5. Crop Cultivation -
Cultivation of fruits, vegetables, and grains may not sound as if they are activities that could contribute to global climate change, but in fact they very much are. Not only does food agriculture emit greenhouse gases, but it also leads to deforestation in order to produce greater tracts of agricultural land. Rice cultivation, for example, produces significant amounts of methane into the atmosphere. Applying fertilizer to crops is also responsible for releasing nitrous oxide. Governmental policies around the world are working to reduce emissions caused by crop cultivation. Some ways to achieve this include reduced application of fertilizer and organic farming. Tax incentives have funded new technologies that are able to trap methane. This trapped methane is then used to produce energy or is burned in a flare.

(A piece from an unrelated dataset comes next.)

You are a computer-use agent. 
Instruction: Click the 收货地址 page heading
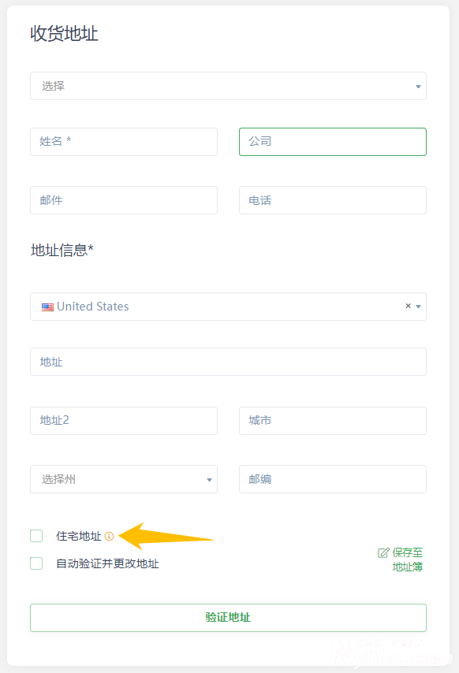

4. Deforestation and Land Development -
Deforestation is a major contributor to global climate change and occurs for a number of reasons. Not only does deforestation take place to meet the demands of some of the previously mentioned activities, but also in response to the timber industry and land development efforts. Trees are important for controlling the climate because they remove carbon dioxide from the air, produce oxygen, and help maintain temperatures. When forests are removed from the earth, carbon dioxide levels increase. Reducing deforestation practices is a top priority for many countries, particularly those with significant expanses of rainforests. Strict controls have been set in place to increase monitoring and produce geo-reference maps, both important in stopping deforestation. In addition, governments are promoting land protection through various acts, thus preserving large areas of forested land.
3. Animal Agriculture -
Producing livestock leads to environmental degradation. Animal agriculture contributes methane and carbon dioxide to the atmosphere through feed production and processing and waste fermentation and decomposition. In addition, the space required to raise livestock and its food results in deforestation around the world. Reduction in greenhouse gas emissions from animal agriculture can be obtained by more utilizing up-to-date technologies. In addition, best practices policies that are already defined are not being implemented by all livestock agricultural industries. These policies include more efficient feeding techniques, breeding, and manure management.

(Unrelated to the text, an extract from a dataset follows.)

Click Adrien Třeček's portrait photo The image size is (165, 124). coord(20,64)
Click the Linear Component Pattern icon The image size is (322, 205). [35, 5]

2. Electrical Power Generation -
In the United States, production of electricity contributes 30% of the country’s greenhouse gas emissions. This is because the majority of electricity is produced by burning fossil fuels such as coal. It creates the demand for increased mining endeavors as well. The smoke rising from power plants contains carbon dioxide and carbon monoxide, among other gases. In order to reduce these emissions, governments have provided tax incentives to encourage power plants to update their technologies. In addition, many companies have invested in renewable energy such as wind, air, and solar power as alternative to fossil fuels.
1. What Is Being Done to Reduce Greenhouse Emissions? -
Because greenhouse gases are mobile and move to effect people, places, and climates all over the world, reducing these emissions must be an international effort. Several international treaties have been implemented over the years to encourage greenhouse gas reductions. Some of the these include the Montreal Protocol, the Kyoto Protocol, and the Cancun Agreements. Most recently, 197 countries have signed the Paris Agreement. This treaty allowed member nations to define how they would decrease emissions and requires 5-year reporting to ensure compliance.